▶ [EXERCISE DETAILS]:
What you return must be the complete listing, unchanged.

▶ [RECORDS FOR THIS TASK]:
□ □ □ □ □

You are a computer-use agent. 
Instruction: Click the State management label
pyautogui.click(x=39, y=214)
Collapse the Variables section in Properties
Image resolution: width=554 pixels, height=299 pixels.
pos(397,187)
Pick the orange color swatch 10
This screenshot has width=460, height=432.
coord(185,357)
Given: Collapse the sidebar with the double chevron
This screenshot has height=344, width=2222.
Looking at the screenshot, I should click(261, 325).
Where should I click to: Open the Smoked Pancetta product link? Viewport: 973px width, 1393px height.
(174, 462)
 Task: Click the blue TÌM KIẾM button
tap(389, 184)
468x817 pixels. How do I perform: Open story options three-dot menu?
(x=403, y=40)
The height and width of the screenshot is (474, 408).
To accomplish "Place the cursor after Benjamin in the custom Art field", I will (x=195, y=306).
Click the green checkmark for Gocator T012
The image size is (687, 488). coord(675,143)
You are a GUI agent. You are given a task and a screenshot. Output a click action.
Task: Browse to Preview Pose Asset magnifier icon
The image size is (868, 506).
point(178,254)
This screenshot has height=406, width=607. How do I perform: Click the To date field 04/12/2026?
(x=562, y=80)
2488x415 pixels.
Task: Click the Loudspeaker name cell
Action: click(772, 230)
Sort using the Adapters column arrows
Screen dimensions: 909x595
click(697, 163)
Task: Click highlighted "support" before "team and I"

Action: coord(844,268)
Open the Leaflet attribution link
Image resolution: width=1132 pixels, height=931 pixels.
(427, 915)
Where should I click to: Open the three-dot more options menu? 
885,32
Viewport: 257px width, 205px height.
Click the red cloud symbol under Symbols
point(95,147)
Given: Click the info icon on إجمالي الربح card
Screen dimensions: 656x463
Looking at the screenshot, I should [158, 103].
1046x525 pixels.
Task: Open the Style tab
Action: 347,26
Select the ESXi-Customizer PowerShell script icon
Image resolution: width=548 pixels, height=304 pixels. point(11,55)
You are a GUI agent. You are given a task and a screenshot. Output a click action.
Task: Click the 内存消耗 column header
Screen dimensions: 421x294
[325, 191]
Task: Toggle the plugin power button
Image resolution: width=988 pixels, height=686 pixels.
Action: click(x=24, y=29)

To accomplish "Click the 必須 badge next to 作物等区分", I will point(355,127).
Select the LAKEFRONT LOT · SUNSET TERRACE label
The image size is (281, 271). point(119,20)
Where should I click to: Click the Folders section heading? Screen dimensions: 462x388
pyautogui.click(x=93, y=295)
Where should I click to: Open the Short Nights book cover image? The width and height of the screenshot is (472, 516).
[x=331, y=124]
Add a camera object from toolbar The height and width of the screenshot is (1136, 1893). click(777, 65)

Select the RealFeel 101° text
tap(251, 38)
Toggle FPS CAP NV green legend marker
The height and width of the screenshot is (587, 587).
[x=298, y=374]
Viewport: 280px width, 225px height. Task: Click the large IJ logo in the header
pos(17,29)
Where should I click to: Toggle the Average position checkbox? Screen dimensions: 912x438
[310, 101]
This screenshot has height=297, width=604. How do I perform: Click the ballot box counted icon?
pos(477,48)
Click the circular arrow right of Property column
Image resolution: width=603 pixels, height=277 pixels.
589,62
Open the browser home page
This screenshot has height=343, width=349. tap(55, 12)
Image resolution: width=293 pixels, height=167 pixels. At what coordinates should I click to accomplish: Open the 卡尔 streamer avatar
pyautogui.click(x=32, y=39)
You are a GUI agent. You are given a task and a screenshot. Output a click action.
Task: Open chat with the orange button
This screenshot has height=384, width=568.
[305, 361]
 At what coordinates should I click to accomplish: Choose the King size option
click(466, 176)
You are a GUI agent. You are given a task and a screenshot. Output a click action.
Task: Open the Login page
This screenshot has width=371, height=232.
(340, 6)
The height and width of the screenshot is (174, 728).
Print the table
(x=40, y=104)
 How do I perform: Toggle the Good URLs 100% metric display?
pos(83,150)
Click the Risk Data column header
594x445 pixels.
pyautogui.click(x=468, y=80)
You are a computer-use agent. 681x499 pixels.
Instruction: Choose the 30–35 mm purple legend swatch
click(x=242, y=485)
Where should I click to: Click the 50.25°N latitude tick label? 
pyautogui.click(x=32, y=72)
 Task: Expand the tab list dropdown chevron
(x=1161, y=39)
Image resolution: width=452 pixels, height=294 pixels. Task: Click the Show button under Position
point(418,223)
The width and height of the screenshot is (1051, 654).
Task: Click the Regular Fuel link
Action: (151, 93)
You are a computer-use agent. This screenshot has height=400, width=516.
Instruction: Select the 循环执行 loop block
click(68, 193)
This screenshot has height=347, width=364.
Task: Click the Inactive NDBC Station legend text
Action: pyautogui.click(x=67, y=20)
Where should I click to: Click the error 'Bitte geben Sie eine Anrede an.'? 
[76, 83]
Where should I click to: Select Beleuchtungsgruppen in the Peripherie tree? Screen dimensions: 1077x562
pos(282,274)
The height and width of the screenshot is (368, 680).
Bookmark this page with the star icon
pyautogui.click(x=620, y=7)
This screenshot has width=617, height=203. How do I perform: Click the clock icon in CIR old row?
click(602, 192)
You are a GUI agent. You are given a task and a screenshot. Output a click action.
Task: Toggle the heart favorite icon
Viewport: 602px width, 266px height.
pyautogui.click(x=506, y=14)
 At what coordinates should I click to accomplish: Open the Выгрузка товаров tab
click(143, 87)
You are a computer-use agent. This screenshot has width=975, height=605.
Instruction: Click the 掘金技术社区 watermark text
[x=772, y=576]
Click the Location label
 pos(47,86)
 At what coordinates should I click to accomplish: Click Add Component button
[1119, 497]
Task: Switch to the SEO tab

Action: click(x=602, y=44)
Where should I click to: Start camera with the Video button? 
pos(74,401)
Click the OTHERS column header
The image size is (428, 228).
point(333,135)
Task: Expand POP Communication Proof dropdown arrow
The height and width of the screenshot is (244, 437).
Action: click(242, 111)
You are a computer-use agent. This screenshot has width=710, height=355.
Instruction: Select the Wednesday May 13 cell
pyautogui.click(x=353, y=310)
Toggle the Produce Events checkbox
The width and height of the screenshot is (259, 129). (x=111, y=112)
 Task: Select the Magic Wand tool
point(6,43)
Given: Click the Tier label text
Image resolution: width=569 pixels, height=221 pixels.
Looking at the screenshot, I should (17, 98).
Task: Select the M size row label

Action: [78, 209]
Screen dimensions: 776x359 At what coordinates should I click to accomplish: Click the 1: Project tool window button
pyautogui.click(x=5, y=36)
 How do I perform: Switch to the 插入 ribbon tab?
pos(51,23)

□ □ □ □ □

▶ [WRITTEN ANSWER]:
You are a computer-use agent. 
Instruction: Click the State management label
pyautogui.click(x=39, y=214)
Collapse the Variables section in Properties
Image resolution: width=554 pixels, height=299 pixels.
pos(397,187)
Pick the orange color swatch 10
This screenshot has width=460, height=432.
coord(185,357)
Given: Collapse the sidebar with the double chevron
This screenshot has height=344, width=2222.
Looking at the screenshot, I should click(261, 325).
Where should I click to: Open the Smoked Pancetta product link? Viewport: 973px width, 1393px height.
(174, 462)
 Task: Click the blue TÌM KIẾM button
tap(389, 184)
468x817 pixels. How do I perform: Open story options three-dot menu?
(x=403, y=40)
The height and width of the screenshot is (474, 408).
To accomplish "Place the cursor after Benjamin in the custom Art field", I will (x=195, y=306).
Click the green checkmark for Gocator T012
The image size is (687, 488). coord(675,143)
You are a GUI agent. You are given a task and a screenshot. Output a click action.
Task: Browse to Preview Pose Asset magnifier icon
The image size is (868, 506).
point(178,254)
This screenshot has height=406, width=607. How do I perform: Click the To date field 04/12/2026?
(x=562, y=80)
2488x415 pixels.
Task: Click the Loudspeaker name cell
Action: click(772, 230)
Sort using the Adapters column arrows
Screen dimensions: 909x595
click(697, 163)
Task: Click highlighted "support" before "team and I"

Action: coord(844,268)
Open the Leaflet attribution link
Image resolution: width=1132 pixels, height=931 pixels.
(427, 915)
Where should I click to: Open the three-dot more options menu? 
885,32
Viewport: 257px width, 205px height.
Click the red cloud symbol under Symbols
point(95,147)
Given: Click the info icon on إجمالي الربح card
Screen dimensions: 656x463
Looking at the screenshot, I should [158, 103].
1046x525 pixels.
Task: Open the Style tab
Action: 347,26
Select the ESXi-Customizer PowerShell script icon
Image resolution: width=548 pixels, height=304 pixels. point(11,55)
You are a GUI agent. You are given a task and a screenshot. Output a click action.
Task: Click the 内存消耗 column header
Screen dimensions: 421x294
[325, 191]
Task: Toggle the plugin power button
Image resolution: width=988 pixels, height=686 pixels.
Action: click(x=24, y=29)

To accomplish "Click the 必須 badge next to 作物等区分", I will point(355,127).
Select the LAKEFRONT LOT · SUNSET TERRACE label
The image size is (281, 271). point(119,20)
Where should I click to: Click the Folders section heading? Screen dimensions: 462x388
pyautogui.click(x=93, y=295)
Where should I click to: Open the Short Nights book cover image? The width and height of the screenshot is (472, 516).
[x=331, y=124]
Add a camera object from toolbar The height and width of the screenshot is (1136, 1893). click(777, 65)

Select the RealFeel 101° text
tap(251, 38)
Toggle FPS CAP NV green legend marker
The height and width of the screenshot is (587, 587).
[x=298, y=374]
Viewport: 280px width, 225px height. Task: Click the large IJ logo in the header
pos(17,29)
Where should I click to: Toggle the Average position checkbox? Screen dimensions: 912x438
[310, 101]
This screenshot has height=297, width=604. How do I perform: Click the ballot box counted icon?
pos(477,48)
Click the circular arrow right of Property column
Image resolution: width=603 pixels, height=277 pixels.
589,62
Open the browser home page
This screenshot has height=343, width=349. tap(55, 12)
Image resolution: width=293 pixels, height=167 pixels. At what coordinates should I click to accomplish: Open the 卡尔 streamer avatar
pyautogui.click(x=32, y=39)
You are a GUI agent. You are given a task and a screenshot. Output a click action.
Task: Open chat with the orange button
This screenshot has height=384, width=568.
[305, 361]
 At what coordinates should I click to accomplish: Choose the King size option
click(466, 176)
You are a GUI agent. You are given a task and a screenshot. Output a click action.
Task: Open the Login page
This screenshot has width=371, height=232.
(340, 6)
The height and width of the screenshot is (174, 728).
Print the table
(x=40, y=104)
 How do I perform: Toggle the Good URLs 100% metric display?
pos(83,150)
Click the Risk Data column header
594x445 pixels.
pyautogui.click(x=468, y=80)
You are a computer-use agent. 681x499 pixels.
Instruction: Choose the 30–35 mm purple legend swatch
click(x=242, y=485)
Where should I click to: Click the 50.25°N latitude tick label? 
pyautogui.click(x=32, y=72)
 Task: Expand the tab list dropdown chevron
(x=1161, y=39)
Image resolution: width=452 pixels, height=294 pixels. Task: Click the Show button under Position
point(418,223)
The width and height of the screenshot is (1051, 654).
Task: Click the Regular Fuel link
Action: (151, 93)
You are a computer-use agent. This screenshot has height=400, width=516.
Instruction: Select the 循环执行 loop block
click(68, 193)
This screenshot has height=347, width=364.
Task: Click the Inactive NDBC Station legend text
Action: pyautogui.click(x=67, y=20)
Where should I click to: Click the error 'Bitte geben Sie eine Anrede an.'? 
[76, 83]
Where should I click to: Select Beleuchtungsgruppen in the Peripherie tree? Screen dimensions: 1077x562
pos(282,274)
The height and width of the screenshot is (368, 680).
Bookmark this page with the star icon
pyautogui.click(x=620, y=7)
This screenshot has width=617, height=203. How do I perform: Click the clock icon in CIR old row?
click(602, 192)
You are a GUI agent. You are given a task and a screenshot. Output a click action.
Task: Toggle the heart favorite icon
Viewport: 602px width, 266px height.
pyautogui.click(x=506, y=14)
 At what coordinates should I click to accomplish: Open the Выгрузка товаров tab
click(143, 87)
You are a computer-use agent. This screenshot has width=975, height=605.
Instruction: Click the 掘金技术社区 watermark text
[x=772, y=576]
Click the Location label
 pos(47,86)
 At what coordinates should I click to accomplish: Click Add Component button
[1119, 497]
Task: Switch to the SEO tab

Action: click(x=602, y=44)
Where should I click to: Start camera with the Video button? 
pos(74,401)
Click the OTHERS column header
The image size is (428, 228).
point(333,135)
Task: Expand POP Communication Proof dropdown arrow
The height and width of the screenshot is (244, 437).
Action: click(242, 111)
You are a computer-use agent. This screenshot has width=710, height=355.
Instruction: Select the Wednesday May 13 cell
pyautogui.click(x=353, y=310)
Toggle the Produce Events checkbox
The width and height of the screenshot is (259, 129). (x=111, y=112)
 Task: Select the Magic Wand tool
point(6,43)
Given: Click the Tier label text
Image resolution: width=569 pixels, height=221 pixels.
Looking at the screenshot, I should (17, 98).
Task: Select the M size row label

Action: [78, 209]
Screen dimensions: 776x359 At what coordinates should I click to accomplish: Click the 1: Project tool window button
pyautogui.click(x=5, y=36)
 How do I perform: Switch to the 插入 ribbon tab?
pos(51,23)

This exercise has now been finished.